In the records below, the line with "This screenshot has height=369, width=1024." opens the range and the line with "Task: Open commenter Андрей's profile name" closes it; print that range exactly and nothing else.

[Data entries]
*** Begin section ***
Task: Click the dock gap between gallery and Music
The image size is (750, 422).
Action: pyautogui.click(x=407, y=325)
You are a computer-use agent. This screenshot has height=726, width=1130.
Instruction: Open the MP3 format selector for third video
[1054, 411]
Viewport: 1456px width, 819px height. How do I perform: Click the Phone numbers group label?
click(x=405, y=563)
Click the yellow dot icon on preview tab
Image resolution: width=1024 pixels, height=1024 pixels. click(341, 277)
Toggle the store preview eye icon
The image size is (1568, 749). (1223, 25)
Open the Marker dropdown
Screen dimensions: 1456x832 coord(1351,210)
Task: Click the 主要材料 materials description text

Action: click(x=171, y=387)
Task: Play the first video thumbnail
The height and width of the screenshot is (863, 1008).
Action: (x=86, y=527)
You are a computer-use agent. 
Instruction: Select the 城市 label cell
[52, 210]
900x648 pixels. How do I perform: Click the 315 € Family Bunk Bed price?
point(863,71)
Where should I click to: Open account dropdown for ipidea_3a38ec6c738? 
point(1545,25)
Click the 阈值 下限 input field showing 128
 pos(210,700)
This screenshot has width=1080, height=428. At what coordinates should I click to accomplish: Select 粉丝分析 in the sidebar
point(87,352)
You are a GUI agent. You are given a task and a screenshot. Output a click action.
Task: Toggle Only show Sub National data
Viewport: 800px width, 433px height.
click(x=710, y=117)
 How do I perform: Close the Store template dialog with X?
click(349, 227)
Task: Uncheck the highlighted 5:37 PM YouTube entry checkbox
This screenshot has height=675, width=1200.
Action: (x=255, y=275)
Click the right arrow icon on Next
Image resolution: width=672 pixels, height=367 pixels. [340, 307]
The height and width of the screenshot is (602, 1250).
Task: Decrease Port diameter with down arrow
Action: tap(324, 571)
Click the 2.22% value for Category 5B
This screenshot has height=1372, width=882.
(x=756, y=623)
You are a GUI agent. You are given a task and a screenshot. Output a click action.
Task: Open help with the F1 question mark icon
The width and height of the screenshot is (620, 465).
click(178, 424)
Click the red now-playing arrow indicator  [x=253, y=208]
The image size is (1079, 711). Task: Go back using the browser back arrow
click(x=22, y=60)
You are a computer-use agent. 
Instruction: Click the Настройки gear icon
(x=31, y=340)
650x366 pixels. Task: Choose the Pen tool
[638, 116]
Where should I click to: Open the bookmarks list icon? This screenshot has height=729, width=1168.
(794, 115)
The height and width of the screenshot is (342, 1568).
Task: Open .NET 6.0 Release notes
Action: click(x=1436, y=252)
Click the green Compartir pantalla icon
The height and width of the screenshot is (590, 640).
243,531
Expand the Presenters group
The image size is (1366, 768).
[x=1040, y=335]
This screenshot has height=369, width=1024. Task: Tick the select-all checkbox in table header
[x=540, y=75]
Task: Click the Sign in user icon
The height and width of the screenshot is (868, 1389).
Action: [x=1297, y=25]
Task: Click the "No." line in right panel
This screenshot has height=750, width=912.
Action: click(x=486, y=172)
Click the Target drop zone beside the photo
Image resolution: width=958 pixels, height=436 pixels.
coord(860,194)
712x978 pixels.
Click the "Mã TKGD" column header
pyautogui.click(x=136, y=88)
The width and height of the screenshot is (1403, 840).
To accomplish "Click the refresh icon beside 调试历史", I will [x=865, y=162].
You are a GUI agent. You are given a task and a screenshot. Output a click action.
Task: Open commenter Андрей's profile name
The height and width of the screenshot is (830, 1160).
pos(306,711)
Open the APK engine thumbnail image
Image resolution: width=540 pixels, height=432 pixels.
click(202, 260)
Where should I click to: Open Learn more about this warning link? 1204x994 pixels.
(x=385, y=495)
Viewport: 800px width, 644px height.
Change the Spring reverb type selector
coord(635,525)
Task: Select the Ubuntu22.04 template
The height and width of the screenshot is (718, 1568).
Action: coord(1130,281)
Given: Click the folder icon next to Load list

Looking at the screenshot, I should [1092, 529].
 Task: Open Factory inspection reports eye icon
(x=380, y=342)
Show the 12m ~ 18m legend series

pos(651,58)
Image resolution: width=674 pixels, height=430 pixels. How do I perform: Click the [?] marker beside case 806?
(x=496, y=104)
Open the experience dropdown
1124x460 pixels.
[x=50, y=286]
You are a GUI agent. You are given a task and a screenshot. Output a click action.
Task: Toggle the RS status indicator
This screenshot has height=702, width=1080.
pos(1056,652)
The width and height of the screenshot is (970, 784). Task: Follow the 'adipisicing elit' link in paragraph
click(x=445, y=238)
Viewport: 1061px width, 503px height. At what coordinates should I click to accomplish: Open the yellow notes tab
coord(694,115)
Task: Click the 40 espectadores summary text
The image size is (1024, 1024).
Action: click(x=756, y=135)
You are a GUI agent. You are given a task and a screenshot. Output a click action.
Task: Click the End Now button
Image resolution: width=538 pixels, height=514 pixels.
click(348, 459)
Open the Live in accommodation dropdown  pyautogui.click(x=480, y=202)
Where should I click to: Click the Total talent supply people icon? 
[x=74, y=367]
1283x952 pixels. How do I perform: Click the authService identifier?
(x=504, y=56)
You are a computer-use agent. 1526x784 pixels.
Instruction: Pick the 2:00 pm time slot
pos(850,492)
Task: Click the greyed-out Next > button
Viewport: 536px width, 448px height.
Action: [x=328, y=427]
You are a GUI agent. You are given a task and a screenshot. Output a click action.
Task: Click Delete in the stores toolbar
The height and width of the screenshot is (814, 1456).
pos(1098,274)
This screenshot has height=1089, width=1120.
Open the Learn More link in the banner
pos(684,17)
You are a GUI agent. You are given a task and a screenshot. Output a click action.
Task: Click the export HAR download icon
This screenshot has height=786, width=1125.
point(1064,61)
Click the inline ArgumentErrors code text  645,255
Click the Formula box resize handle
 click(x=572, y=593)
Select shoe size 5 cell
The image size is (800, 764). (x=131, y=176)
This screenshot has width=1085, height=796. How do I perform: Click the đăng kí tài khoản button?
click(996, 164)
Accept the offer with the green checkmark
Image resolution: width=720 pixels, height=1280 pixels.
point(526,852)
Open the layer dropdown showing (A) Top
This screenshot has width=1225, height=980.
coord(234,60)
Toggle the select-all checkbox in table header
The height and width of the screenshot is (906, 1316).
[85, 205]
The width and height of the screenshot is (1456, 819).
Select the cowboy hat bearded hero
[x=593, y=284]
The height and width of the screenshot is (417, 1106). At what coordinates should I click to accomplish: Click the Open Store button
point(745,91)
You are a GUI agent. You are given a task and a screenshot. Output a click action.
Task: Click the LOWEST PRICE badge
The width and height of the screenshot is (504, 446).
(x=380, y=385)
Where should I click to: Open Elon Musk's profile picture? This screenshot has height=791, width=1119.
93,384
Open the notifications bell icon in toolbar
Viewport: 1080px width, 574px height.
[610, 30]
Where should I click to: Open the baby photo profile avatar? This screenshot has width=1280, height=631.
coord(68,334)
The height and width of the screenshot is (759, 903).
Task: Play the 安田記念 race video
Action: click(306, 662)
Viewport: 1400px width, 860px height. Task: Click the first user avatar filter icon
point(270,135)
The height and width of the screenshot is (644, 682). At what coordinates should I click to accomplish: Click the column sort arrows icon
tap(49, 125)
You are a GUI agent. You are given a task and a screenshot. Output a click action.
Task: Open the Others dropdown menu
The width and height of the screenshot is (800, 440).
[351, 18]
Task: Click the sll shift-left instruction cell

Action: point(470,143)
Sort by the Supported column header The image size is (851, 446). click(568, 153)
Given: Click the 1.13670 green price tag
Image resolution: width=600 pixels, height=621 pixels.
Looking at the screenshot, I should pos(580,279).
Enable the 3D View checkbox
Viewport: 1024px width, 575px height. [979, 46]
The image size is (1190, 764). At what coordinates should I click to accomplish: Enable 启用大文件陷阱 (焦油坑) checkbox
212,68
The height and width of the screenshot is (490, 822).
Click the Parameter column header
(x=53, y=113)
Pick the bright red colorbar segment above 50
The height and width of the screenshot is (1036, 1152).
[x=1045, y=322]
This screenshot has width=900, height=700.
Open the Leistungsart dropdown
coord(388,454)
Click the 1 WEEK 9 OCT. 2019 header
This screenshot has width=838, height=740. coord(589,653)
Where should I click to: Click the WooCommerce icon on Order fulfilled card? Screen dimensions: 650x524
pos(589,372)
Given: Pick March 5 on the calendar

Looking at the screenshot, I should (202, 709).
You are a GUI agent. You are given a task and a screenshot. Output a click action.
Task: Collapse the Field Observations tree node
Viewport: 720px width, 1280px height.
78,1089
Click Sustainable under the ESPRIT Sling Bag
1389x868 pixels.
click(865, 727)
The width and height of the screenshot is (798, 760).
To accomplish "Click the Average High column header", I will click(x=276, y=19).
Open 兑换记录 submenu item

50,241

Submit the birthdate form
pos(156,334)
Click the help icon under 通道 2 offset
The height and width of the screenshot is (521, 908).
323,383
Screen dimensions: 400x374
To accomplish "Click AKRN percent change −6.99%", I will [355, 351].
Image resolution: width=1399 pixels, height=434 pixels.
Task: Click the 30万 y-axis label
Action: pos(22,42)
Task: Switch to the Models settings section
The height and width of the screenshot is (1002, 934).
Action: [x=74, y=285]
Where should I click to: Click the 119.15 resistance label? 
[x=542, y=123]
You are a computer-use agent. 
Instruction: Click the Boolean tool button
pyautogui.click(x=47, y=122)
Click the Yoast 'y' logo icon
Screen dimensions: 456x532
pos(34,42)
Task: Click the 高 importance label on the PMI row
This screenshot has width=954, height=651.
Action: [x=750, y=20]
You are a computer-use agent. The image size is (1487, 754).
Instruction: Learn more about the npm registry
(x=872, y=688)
*** End section ***
ANSWER SPACE:
This screenshot has height=369, width=1024. Task: Tick the select-all checkbox in table header
[x=540, y=75]
Task: Click the Sign in user icon
The height and width of the screenshot is (868, 1389).
Action: [x=1297, y=25]
Task: Click the "No." line in right panel
This screenshot has height=750, width=912.
Action: click(x=486, y=172)
Click the Target drop zone beside the photo
Image resolution: width=958 pixels, height=436 pixels.
coord(860,194)
712x978 pixels.
Click the "Mã TKGD" column header
pyautogui.click(x=136, y=88)
The width and height of the screenshot is (1403, 840).
To accomplish "Click the refresh icon beside 调试历史", I will [x=865, y=162].
You are a GUI agent. You are given a task and a screenshot. Output a click action.
Task: Open commenter Андрей's profile name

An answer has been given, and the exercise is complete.